Collected data:
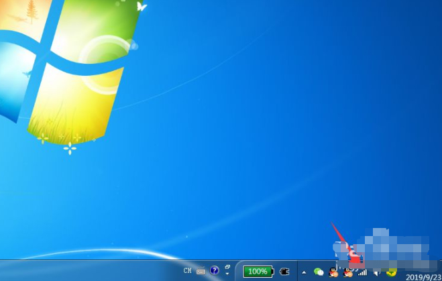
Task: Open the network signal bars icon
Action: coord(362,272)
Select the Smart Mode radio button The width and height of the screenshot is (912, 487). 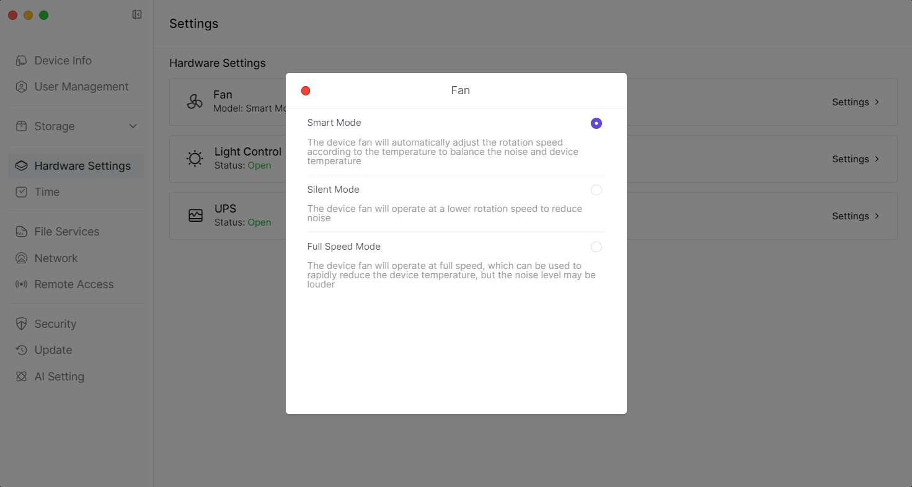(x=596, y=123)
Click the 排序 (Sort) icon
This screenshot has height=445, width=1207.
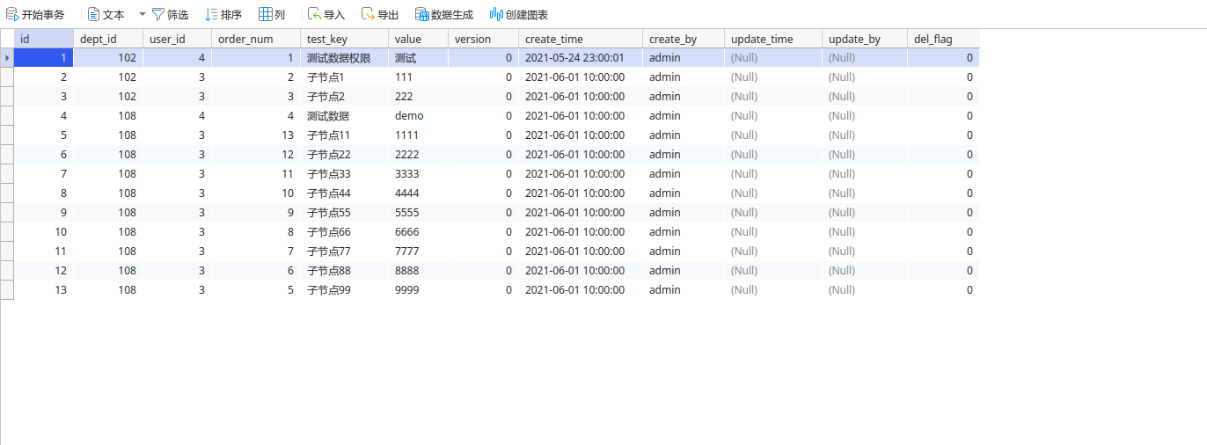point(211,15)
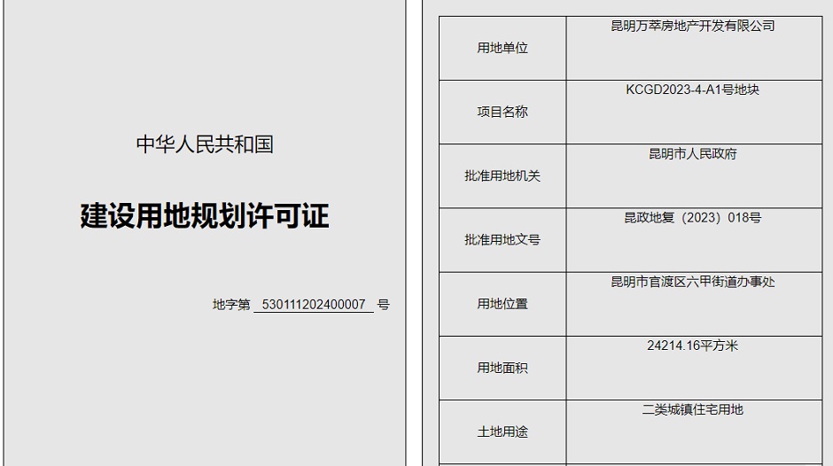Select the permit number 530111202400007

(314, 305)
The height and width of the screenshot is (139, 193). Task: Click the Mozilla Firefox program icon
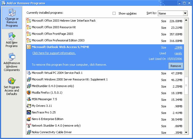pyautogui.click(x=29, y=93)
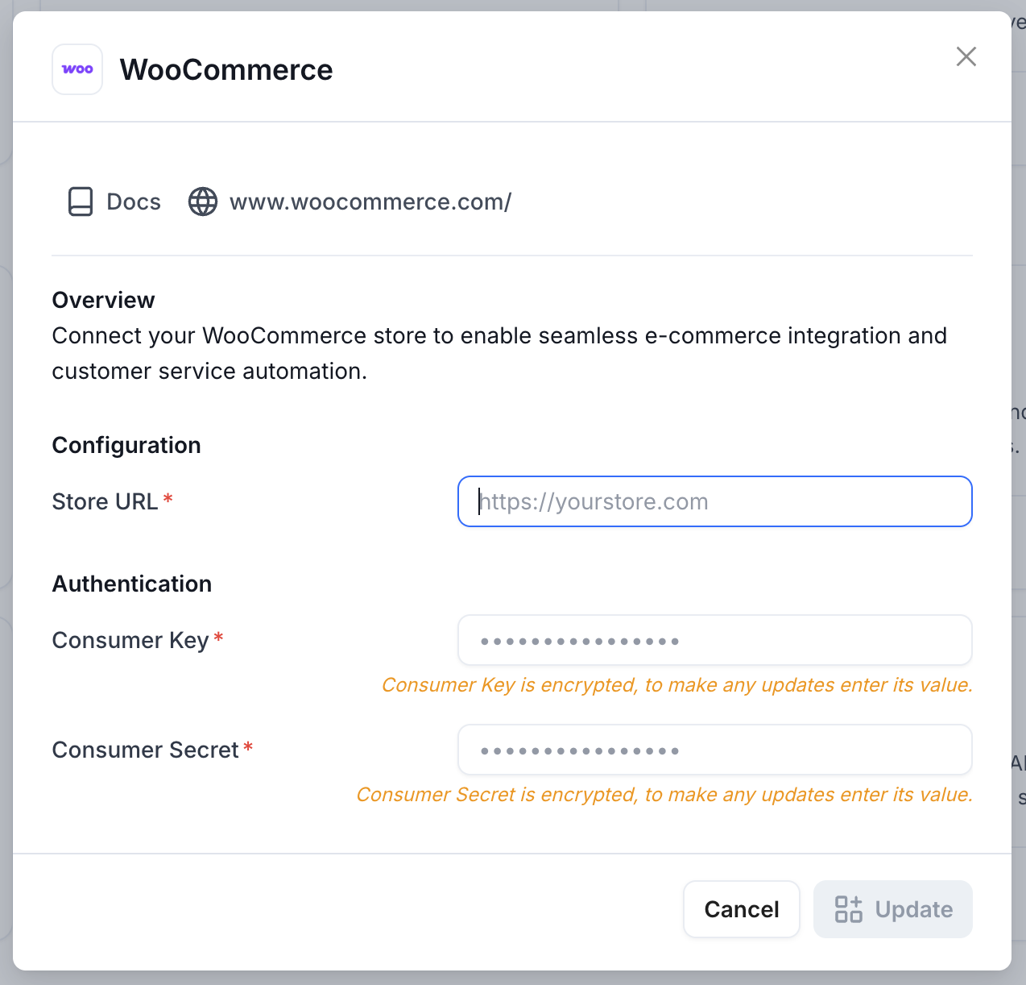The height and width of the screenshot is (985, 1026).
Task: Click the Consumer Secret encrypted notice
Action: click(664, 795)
---
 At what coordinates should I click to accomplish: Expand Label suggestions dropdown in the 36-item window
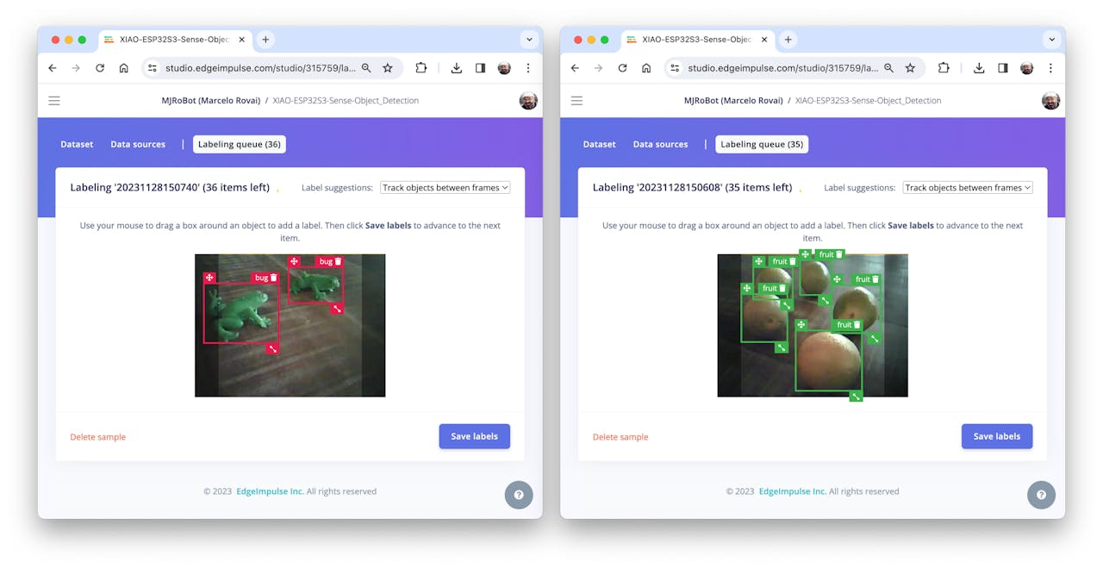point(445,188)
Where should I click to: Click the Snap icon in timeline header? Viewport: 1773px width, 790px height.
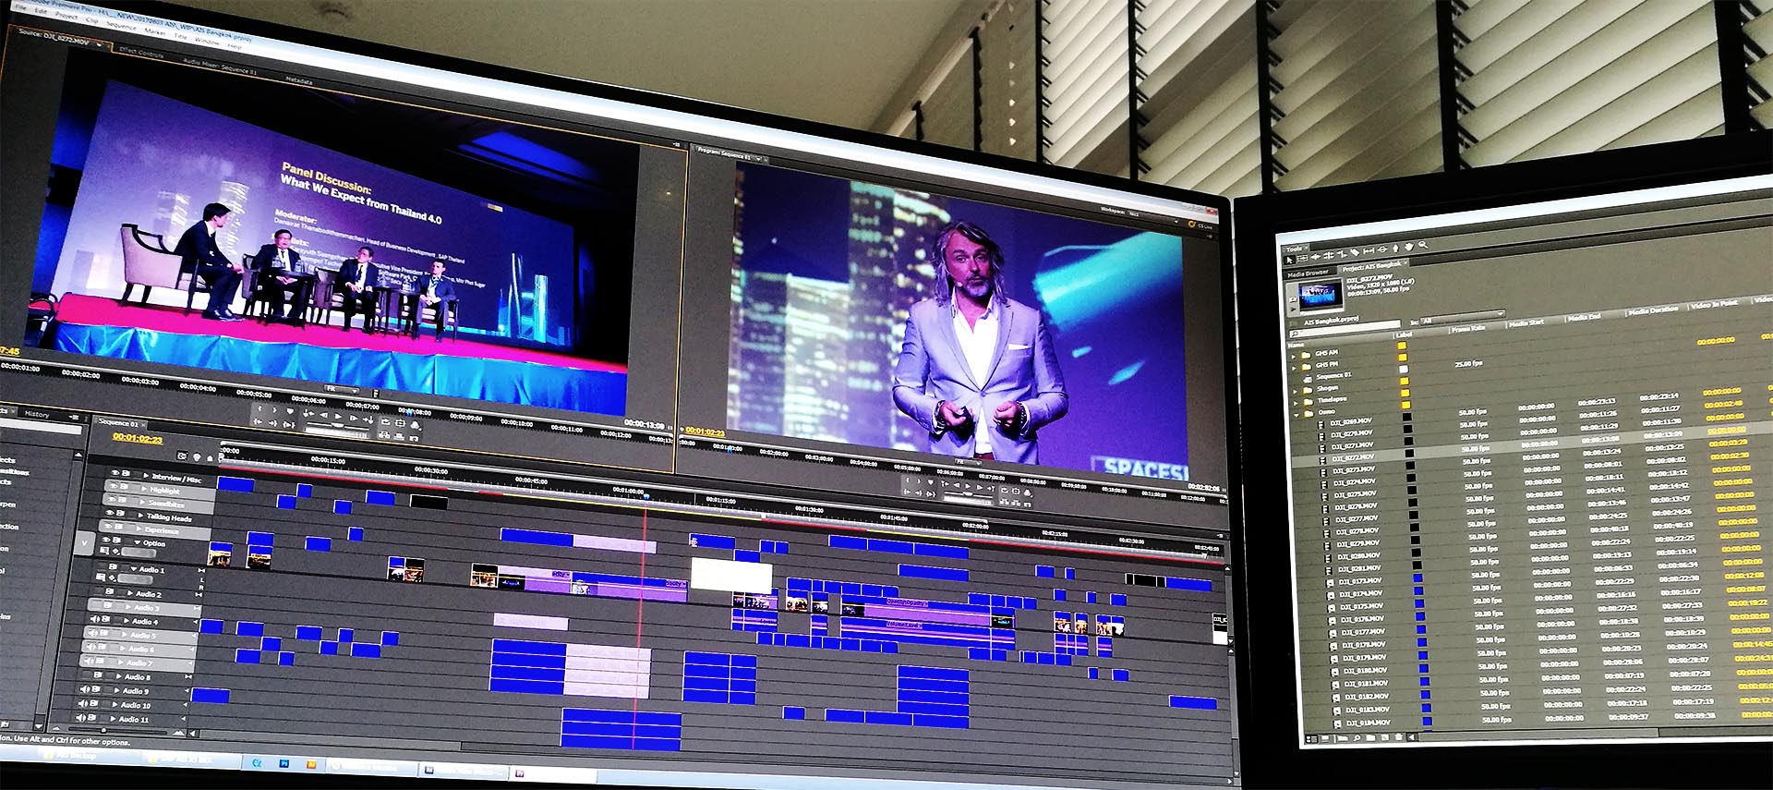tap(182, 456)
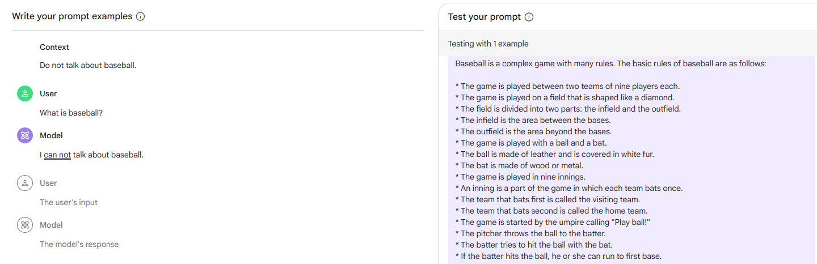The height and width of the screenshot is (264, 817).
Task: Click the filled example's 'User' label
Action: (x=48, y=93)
==
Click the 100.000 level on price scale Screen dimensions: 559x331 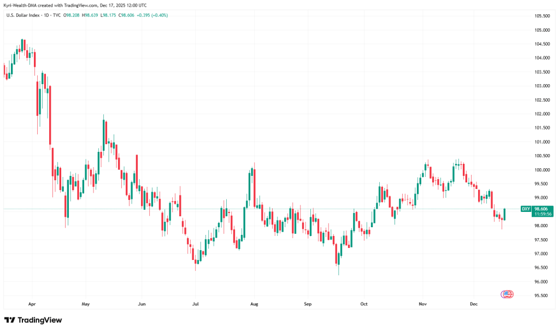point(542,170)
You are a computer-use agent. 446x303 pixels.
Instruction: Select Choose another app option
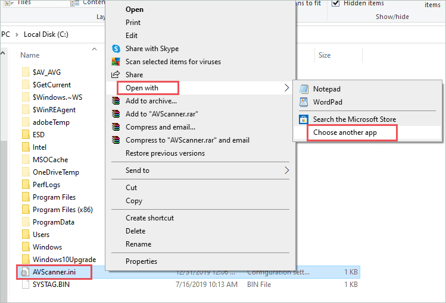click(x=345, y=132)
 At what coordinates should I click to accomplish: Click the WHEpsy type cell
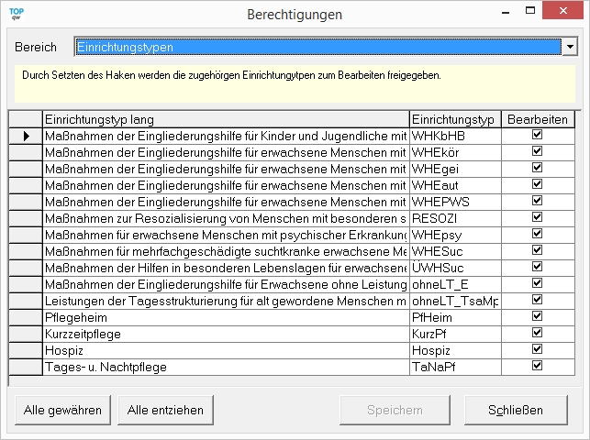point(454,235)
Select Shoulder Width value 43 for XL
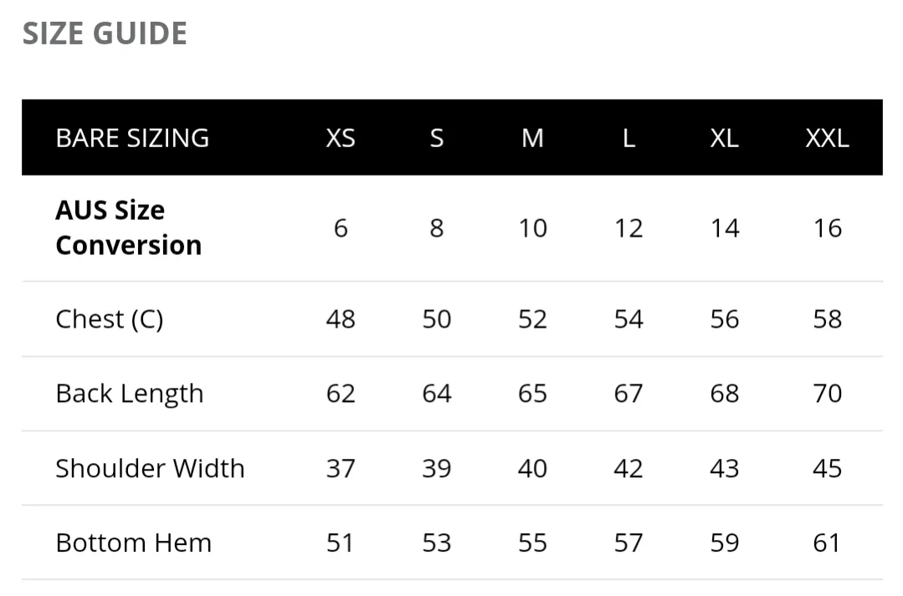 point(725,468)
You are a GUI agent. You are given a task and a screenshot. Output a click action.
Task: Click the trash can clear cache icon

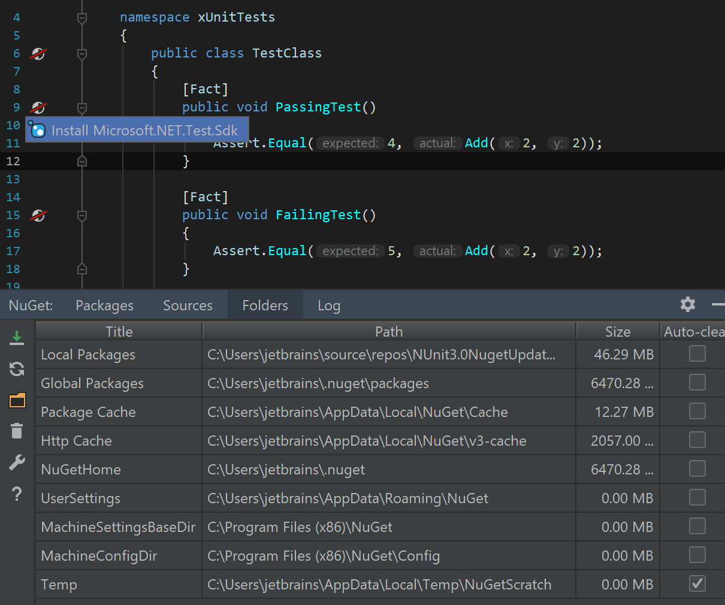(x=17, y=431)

> [REQUIREMENT]
Your answer should be a single number: the count of lines in the entries that contain "agent".

> [YOUR SOLUTION]
2